• Exercise aim
Pictures are to be left out; otherwise, copy exactly the lines from the line containing "At what coordinates" through the end of the data.

• Data shown
· · · · ·

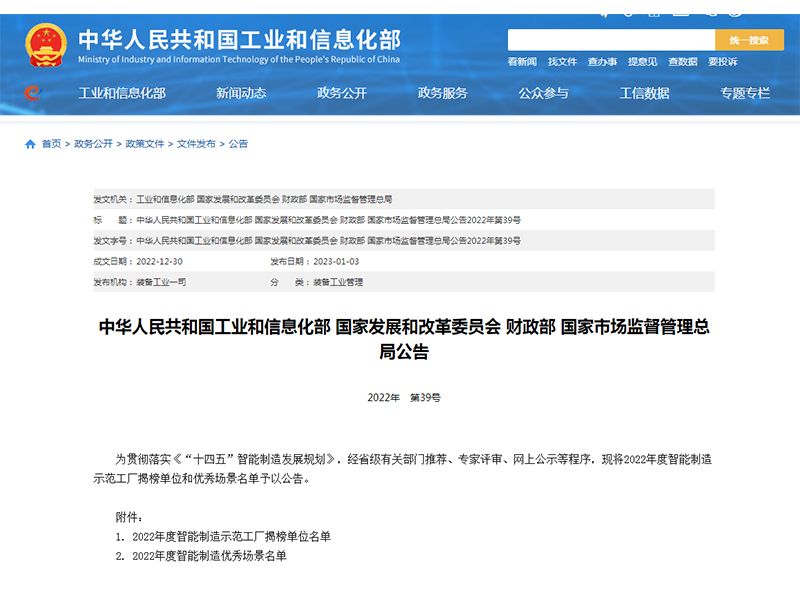
Task: Open the mobile version icon in the header
Action: click(653, 10)
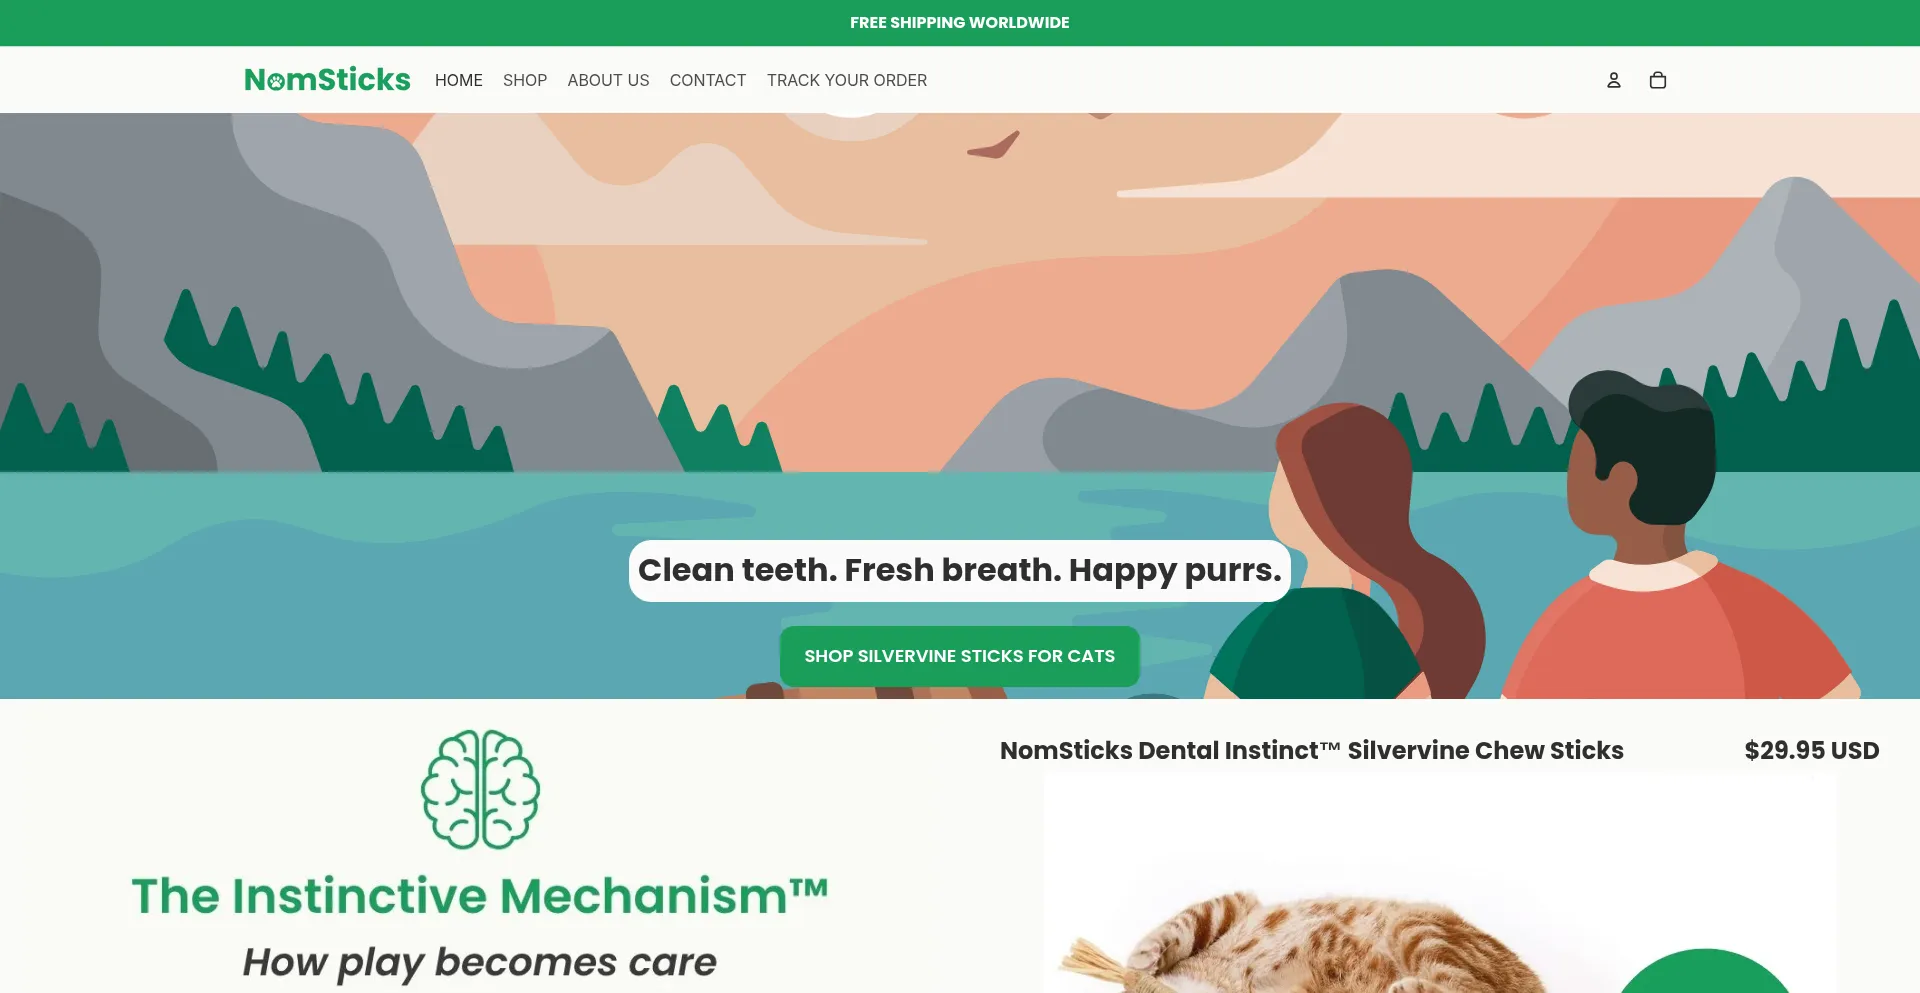
Task: Visit the ABOUT US page
Action: 608,80
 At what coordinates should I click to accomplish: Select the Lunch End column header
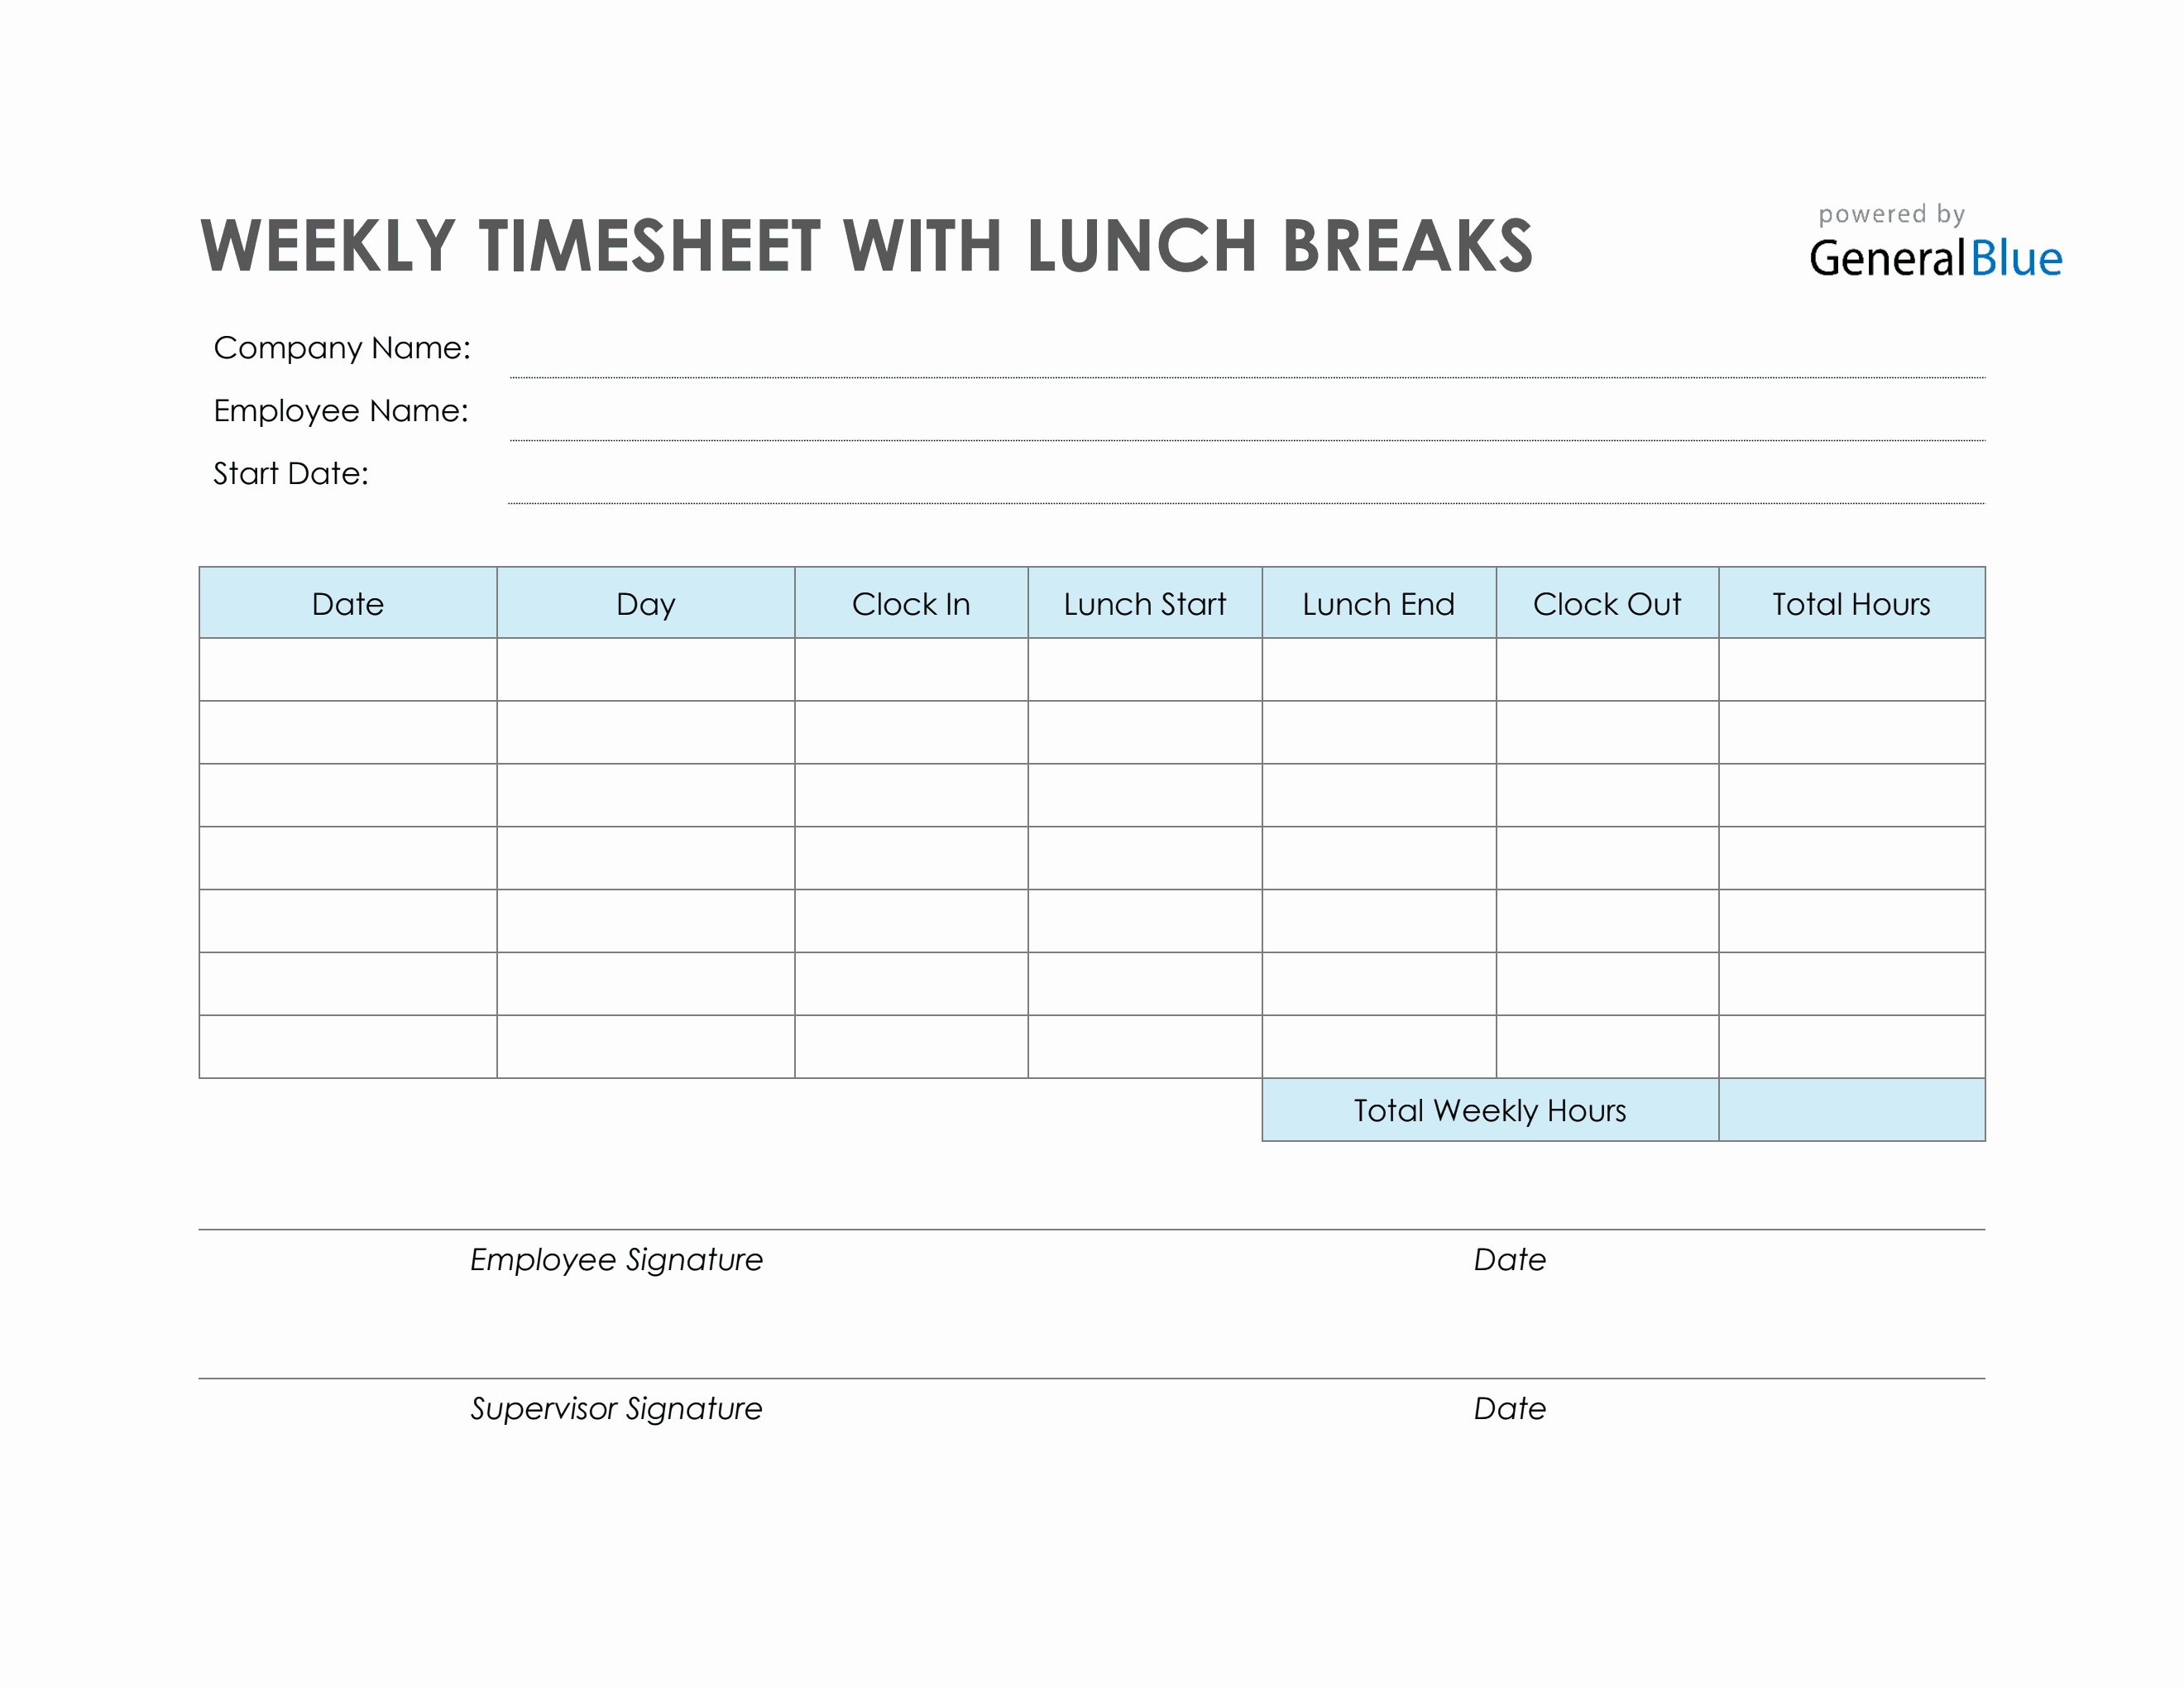(x=1379, y=603)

· · · · ·

• Response
 At what coordinates should I click to accomplish: Select the Lunch End column header
(x=1379, y=603)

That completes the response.